O amor que eu conhecia nunca me elevou nem me rebaixou, aluindo-me das minhas bases. Que secura era aquela minha? No íntimo me via pequeno demais, menor que todo mundo. Pedia que me aparecesse uma mulher que me arrastasse onde não quisesse ir. Uma em que eu pensasse noite e dia, uma mulher cuja carne cheirasse até longe. E me desse noites em claro e coragem viril de sacrifícios e loucuras. Mulheres como aquelas de romance, que fossem capazes de torcer o destino, de inflamar, de estontear.  (p. 43)

               O autor demonstra através da natureza que entre Carlos e Alice nada representava o pecado, a indisciplina moral, só a felicidade. E sempre que eles estavam juntos:

Pela manhã, depois do leite, saímos uma vez a passear pela estrada. O caminho feito para um casal de namorados, de tanto cheirar o muçambê e tanto enfeite de trepadeiras pelas estacas do cercado. Gostava de chamar atenção para as coisas bonitas que via. Os paus-d’arcos lá em cima, na mata, mostravam-se nas suas flores arroxeadas. No meio do verde intenso pareciam aparamentados para uma missa pontifical. O sol novo caía sobre o canavial, com ternura. Quem diria que ao meio-dia abrasasse tanto, impiedoso para as caninhas novas. (p. 58)
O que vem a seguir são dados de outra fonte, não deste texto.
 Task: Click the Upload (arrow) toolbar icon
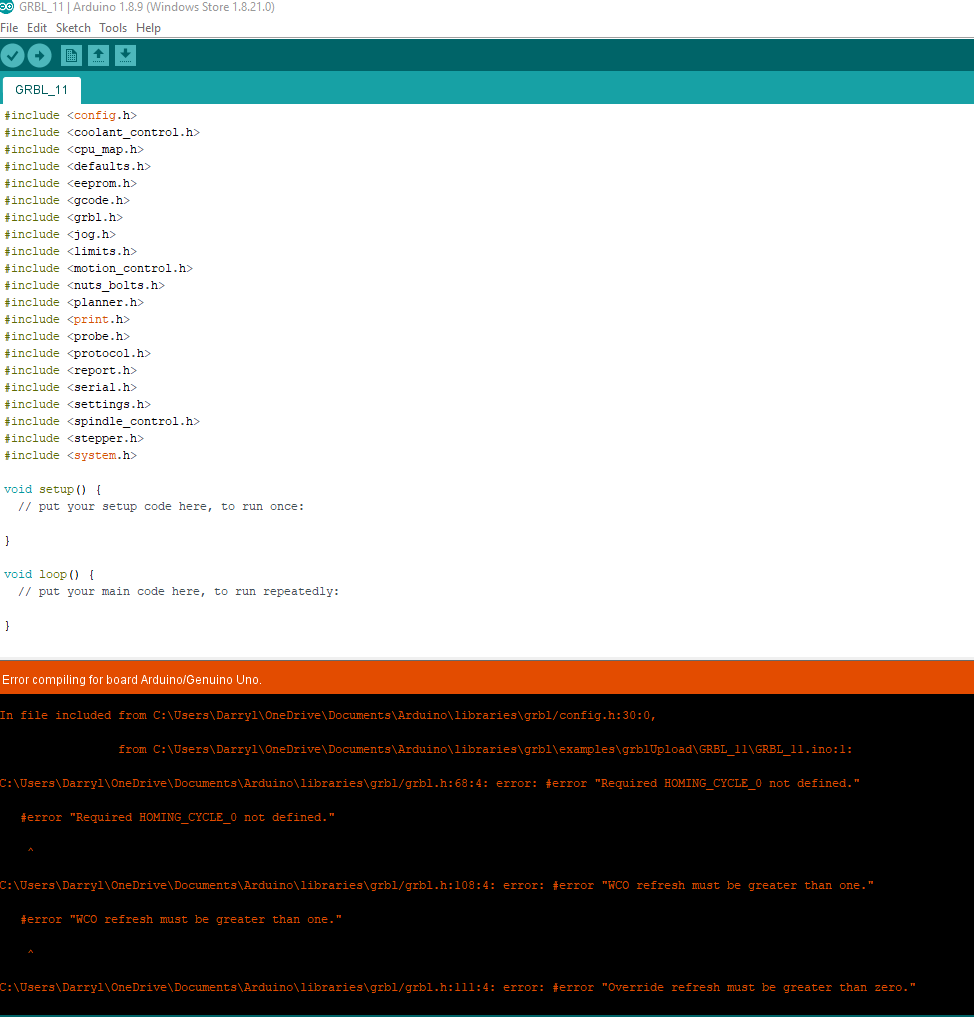coord(39,55)
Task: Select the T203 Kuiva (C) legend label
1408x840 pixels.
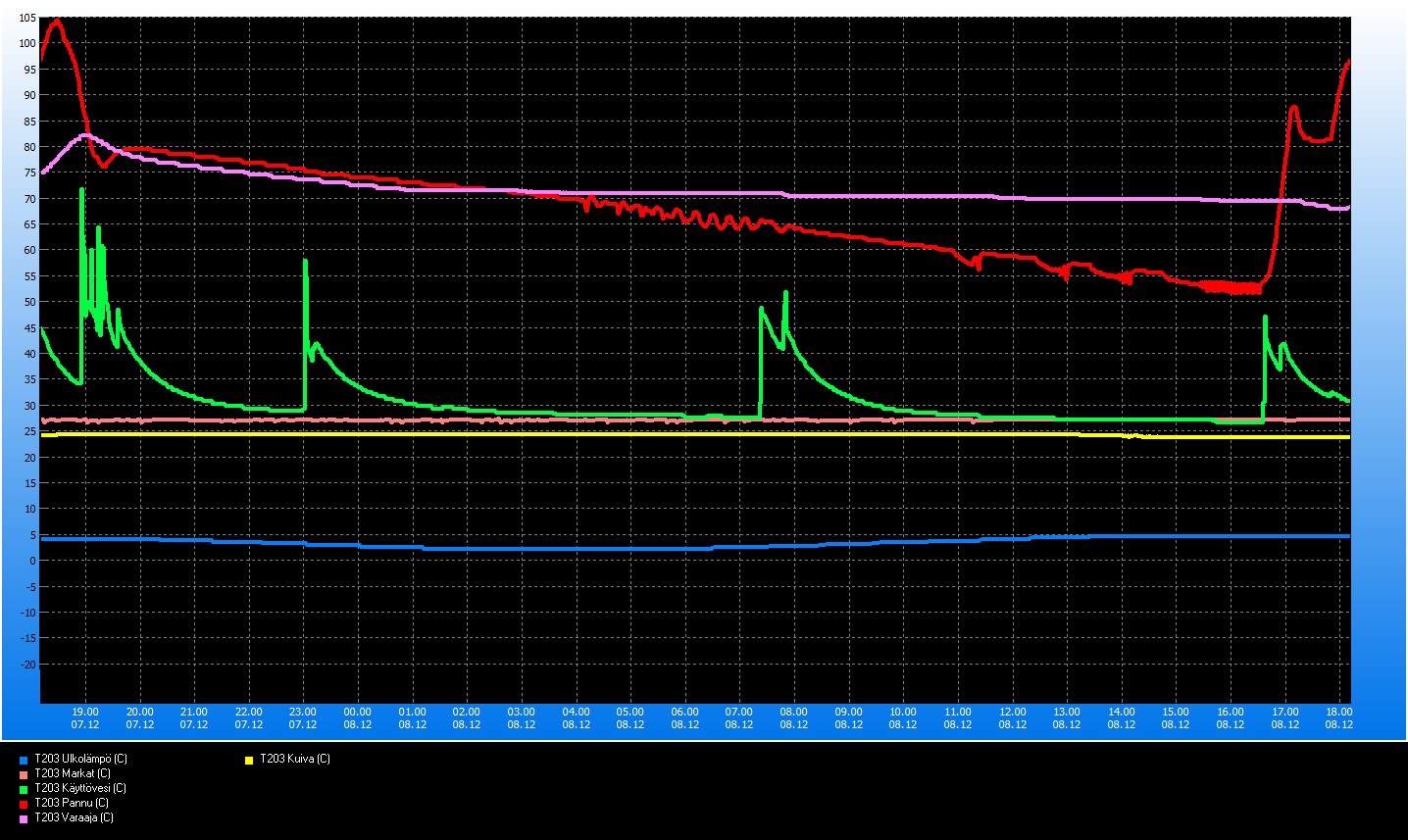Action: click(x=294, y=759)
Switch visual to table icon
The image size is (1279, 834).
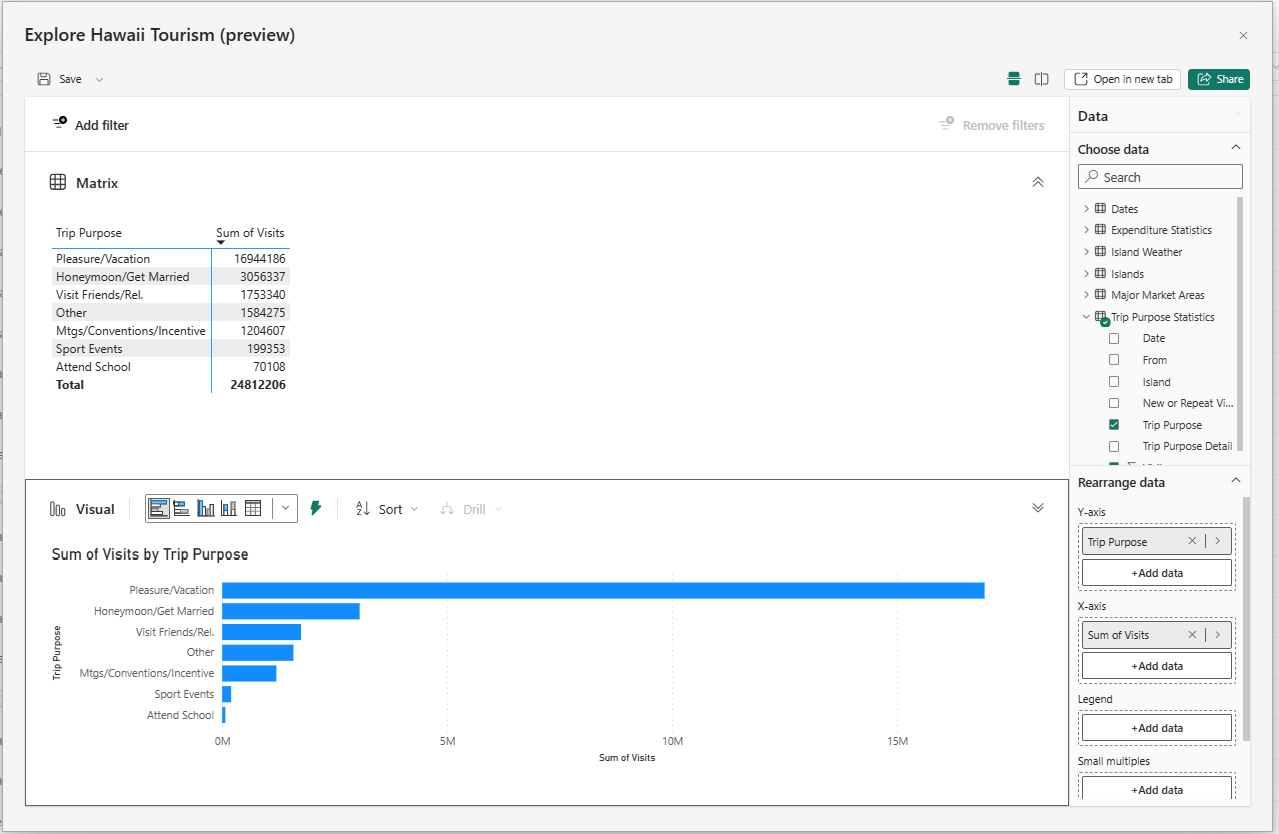[253, 509]
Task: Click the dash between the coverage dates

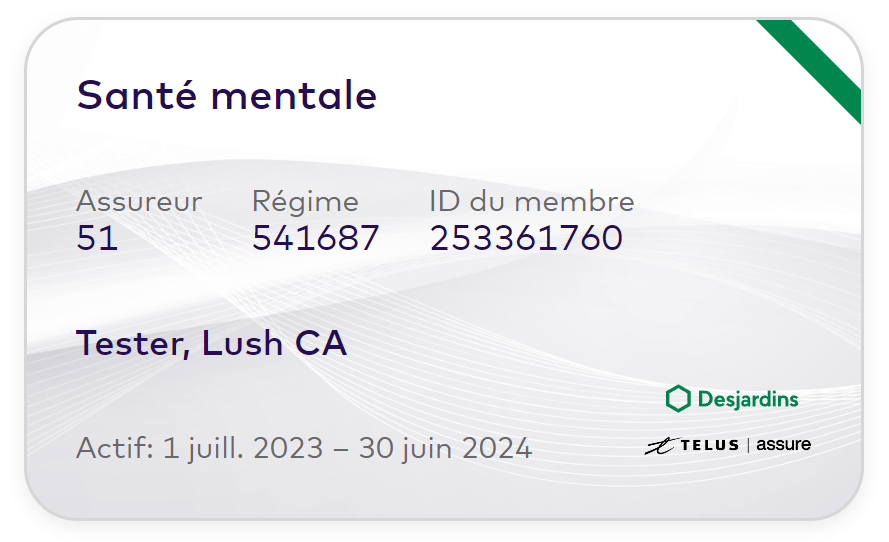Action: [x=341, y=449]
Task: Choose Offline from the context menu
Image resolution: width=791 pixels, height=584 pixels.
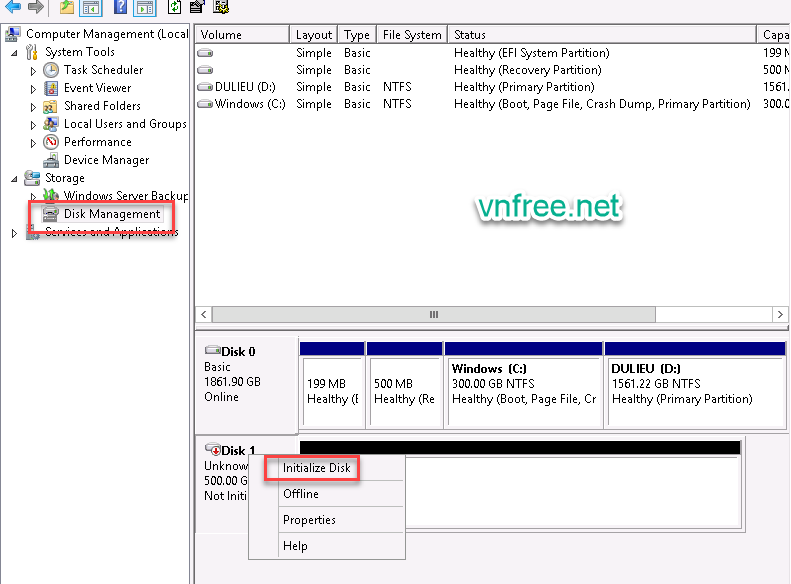Action: 301,494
      A comparação que o autor fez do amor como sendo uma escravidão que machuca que esmaga, mas que fortalecia cada vez mais a união de Carlos e Alice:

E que coisa gostosa era esta escravidão. Inventava passeios. Nós dois andávamos pelo Santa Rosa vendo tudo com seus olhos. Tudo o que ela achava bonito eu achava ainda mais. Nuvens de periquitos passavam perto de nós, colorindo o chão onde passavam. Anuns, reluzentes, de pretos, andavam de bandos também. (p. 61)

                Uma verdadeira harmonia entre os homens, os animais, as coisas. A natureza sendo uma personagem forte e audaciosa extasiava a tudo e a todos com a profundidade de um grande sentimento.

Eu não lhe sabia dizer o nome das flores silvestres que encontrávamos no caminho. Nem parecia criado ali. Gabava-me a vida no campo. Não sabia por que existia gente falando mal daquela delícia de um viver tranqüilo, sem ruídos impertinentes, sem agitação e preocupações aborrecidas. Peguei-lha a mão para pular um riacho. E fôra a primeira vez que encontrava a sua carne. Eram quentes as suas mãos. Devia ser quente todo o seu corpo, as suas pernas, as suas coxas, aqueles seios de mulher sem filho, intumescidos de vida. Como seria delicioso um beijo na sua boca, na sua boca sem tinta, naqueles seus lábios meio grossos, com arrebique de provocação!  (p.   62)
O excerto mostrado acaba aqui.